Crumbling revolt only helps Aquino solidify rule

The unflappable President Corazon Aquino turned back a challenge from right-wing forces Monday during a drama which, at the least, gave many slum-dwellers a chance to sleep at the poshest hotel in the Philippines. But the act of defiance by about 300 military renegades -- followers of deposed President Ferdinand Marcos and led by Mr. Marcos's running mate Arturo Tolentino -- has only helped consolidate Mrs. Aquino's influence over the armed forces, according to Western diplomats.

In just five months, the Philippines has gone from being a country whose civilian leadership had never been challenged by the military to one that has experienced two military revolts. The first launched Aquino into power last February, while the second barely moved outside the Manila Hotel. Many Filipinos hope this will be the last.

The hotel standoff, sparked on Sunday by Mr. Tolentino's proclaiming himself acting president until Marcos returns, was orchestrated with at least five of Marcos's former top commanders (since demoted) who had been banking on the help of Aquino's defense minister, Juan Ponce Enrile.

After being Marcos's defense minister for two decades, Mr. Enrile led the February rebellion, and Marcos loyalists have been trying to woo him back ever since. He has also been the subject of coup plot rumors, despite his verbal allegiance to Aquino. Leaders of the crumbling revolt say that either Enrile or those close to him had given encouragement to the former top brass to bring 300 soldiers to the hotel in support for Tolentino.

``We thought we would be supported by everybody, like in the February revolution,'' said Col. Dicatador Alqueza, one of the rebels, speaking from the Manila Hotel.

With the President out of the capital and Vice-President Salvador Laurel in Spain, it was the defense minister who took to the airwaves to assure the nation that Aquino would still be in power.

Were the revolt leaders betrayed? ``Yes,'' said Colonel Alqueza.

Most of the 300 lower-ranking soldiers, many of whom now say they thought they were joining a revolt with Enrile, surrendered yesterday when they found out Enrile was still loyal to Aquino.

By last night, Tolentino was forced to negotiate with a panel led by the same ex-general, Rafael Ileto, who was the much-respected broker between Marcos and Enrile in February and who helped save many Filipino lives by his astute diplomacy. Mr. Ileto convinced Tolentino to surrender by early this morning.

The large crowd that surrounded and entered the hotel during the crisis represented a spectrum of Filipino society either alienated by Aquino's actions or extremely loyal to Marcos.

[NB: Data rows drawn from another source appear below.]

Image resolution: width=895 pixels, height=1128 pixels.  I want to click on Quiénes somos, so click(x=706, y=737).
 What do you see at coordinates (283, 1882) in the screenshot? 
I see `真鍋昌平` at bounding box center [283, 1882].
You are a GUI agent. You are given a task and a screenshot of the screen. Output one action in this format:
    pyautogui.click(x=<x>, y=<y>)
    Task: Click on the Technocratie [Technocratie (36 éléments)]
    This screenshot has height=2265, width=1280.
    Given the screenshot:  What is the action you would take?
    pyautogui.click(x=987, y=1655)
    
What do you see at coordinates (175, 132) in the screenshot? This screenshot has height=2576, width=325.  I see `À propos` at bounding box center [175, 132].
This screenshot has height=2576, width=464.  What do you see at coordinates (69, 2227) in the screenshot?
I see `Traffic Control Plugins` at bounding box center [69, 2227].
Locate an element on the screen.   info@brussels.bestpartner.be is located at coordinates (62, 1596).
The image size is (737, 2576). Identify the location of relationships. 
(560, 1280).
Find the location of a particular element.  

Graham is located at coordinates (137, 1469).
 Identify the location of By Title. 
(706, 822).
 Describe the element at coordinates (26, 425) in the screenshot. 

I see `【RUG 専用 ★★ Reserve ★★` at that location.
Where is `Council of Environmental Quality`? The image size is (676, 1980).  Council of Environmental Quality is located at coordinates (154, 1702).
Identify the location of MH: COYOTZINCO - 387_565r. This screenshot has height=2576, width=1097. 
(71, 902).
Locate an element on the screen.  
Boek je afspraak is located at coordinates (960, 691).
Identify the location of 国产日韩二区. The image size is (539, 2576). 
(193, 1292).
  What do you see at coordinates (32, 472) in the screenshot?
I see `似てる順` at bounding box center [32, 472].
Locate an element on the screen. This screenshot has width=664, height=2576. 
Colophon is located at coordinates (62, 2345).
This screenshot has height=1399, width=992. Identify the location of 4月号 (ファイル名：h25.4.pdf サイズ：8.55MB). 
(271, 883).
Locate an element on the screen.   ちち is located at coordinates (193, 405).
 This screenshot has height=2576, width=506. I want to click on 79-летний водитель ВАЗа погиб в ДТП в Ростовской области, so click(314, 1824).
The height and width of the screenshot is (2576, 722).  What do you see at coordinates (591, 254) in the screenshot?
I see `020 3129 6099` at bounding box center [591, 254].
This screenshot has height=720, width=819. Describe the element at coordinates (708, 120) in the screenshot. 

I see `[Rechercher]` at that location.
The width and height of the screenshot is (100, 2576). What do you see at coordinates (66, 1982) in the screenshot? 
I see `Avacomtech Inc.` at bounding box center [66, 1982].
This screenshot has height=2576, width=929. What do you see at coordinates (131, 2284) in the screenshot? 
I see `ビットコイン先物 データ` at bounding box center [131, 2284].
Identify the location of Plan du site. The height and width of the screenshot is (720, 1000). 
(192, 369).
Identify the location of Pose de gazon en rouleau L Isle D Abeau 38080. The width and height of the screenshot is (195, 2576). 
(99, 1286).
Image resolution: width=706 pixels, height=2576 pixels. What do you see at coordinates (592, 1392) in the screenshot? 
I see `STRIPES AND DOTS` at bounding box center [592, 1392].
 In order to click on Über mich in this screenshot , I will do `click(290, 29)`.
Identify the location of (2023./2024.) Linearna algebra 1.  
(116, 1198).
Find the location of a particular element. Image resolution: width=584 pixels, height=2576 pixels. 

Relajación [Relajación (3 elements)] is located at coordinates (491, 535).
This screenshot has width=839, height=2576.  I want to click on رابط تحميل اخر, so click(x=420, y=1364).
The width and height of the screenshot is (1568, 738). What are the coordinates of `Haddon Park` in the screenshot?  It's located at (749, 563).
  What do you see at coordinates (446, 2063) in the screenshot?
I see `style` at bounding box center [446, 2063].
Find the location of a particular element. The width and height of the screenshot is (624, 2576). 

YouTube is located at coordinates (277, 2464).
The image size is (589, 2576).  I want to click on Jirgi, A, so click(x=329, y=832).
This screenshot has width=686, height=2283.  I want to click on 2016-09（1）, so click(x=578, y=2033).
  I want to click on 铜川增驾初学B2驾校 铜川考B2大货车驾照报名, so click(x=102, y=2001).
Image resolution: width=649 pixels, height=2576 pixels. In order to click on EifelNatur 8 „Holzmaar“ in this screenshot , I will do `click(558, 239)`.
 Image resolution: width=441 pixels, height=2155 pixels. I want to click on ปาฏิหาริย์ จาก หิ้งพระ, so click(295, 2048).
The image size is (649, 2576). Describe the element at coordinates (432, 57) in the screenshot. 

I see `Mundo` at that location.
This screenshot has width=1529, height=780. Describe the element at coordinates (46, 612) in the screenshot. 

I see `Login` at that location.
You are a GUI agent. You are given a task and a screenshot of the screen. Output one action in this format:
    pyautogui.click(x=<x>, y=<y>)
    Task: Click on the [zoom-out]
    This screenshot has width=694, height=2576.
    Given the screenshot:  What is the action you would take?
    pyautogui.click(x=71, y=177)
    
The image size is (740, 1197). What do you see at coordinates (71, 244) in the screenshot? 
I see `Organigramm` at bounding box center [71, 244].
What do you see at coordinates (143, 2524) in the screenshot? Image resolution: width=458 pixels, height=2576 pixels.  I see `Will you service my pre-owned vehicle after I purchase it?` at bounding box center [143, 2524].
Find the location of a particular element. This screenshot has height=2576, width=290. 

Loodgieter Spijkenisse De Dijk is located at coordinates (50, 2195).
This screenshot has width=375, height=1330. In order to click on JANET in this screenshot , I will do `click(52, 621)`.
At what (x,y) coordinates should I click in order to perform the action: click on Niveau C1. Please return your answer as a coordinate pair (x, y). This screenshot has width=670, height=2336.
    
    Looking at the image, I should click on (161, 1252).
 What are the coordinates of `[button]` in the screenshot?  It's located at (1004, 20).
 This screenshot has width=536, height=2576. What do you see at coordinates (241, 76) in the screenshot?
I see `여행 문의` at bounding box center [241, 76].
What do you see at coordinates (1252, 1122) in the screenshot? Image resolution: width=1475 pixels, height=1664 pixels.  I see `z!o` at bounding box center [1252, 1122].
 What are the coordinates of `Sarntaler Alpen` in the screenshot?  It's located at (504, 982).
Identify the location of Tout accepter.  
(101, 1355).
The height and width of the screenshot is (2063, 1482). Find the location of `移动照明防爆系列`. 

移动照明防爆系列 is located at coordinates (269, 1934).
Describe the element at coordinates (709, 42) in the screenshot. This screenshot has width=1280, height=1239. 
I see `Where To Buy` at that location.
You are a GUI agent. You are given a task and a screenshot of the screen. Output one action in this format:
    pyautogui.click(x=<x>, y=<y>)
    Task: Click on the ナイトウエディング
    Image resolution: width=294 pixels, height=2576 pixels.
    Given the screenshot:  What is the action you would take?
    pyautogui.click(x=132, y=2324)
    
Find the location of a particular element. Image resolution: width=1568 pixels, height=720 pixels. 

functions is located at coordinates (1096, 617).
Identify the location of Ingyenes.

Many slum-dwellers, including prostitutes, at the hotel were expressing their ``debt of gratitute'' to Marcos for the dole he passed out during election time. Others are upset at being fired from government jobs after Marcos was opposed, while still others resent Aquino's almost wholesale replacement of the nation's governors, mayors, and legislators.

For Tolentino, a respected 75-year-old constitutional expert, the cause was Aquino's junking of the Marcos constitution of 1973. But for the anti-Aquino soldiers, the cause of revolt lies in the talks with the Philippine Communist Party. The talks, which opened last week, are seen by many military men as dangerous to the nation and a setback to their effort to end a 17-year communist insurgency.

While Aquino's main political battles are with the left, the hotel crisis precipitated a simmering problem with so-called Marcos loyalists. It also flushed out the key former military commanders who might have always remained a threat to the government. (Some ex-commanders face charges of graft and human rights abuses.)

Marcos's role in the events is unclear. Tolentino claims Marcos endorsed the Tolentino oath-taking, which, if true, could force the Reagan administration to make good on its threat to expel Marcos if he tries to overthrow the Aquino government from his exile in Hawaii.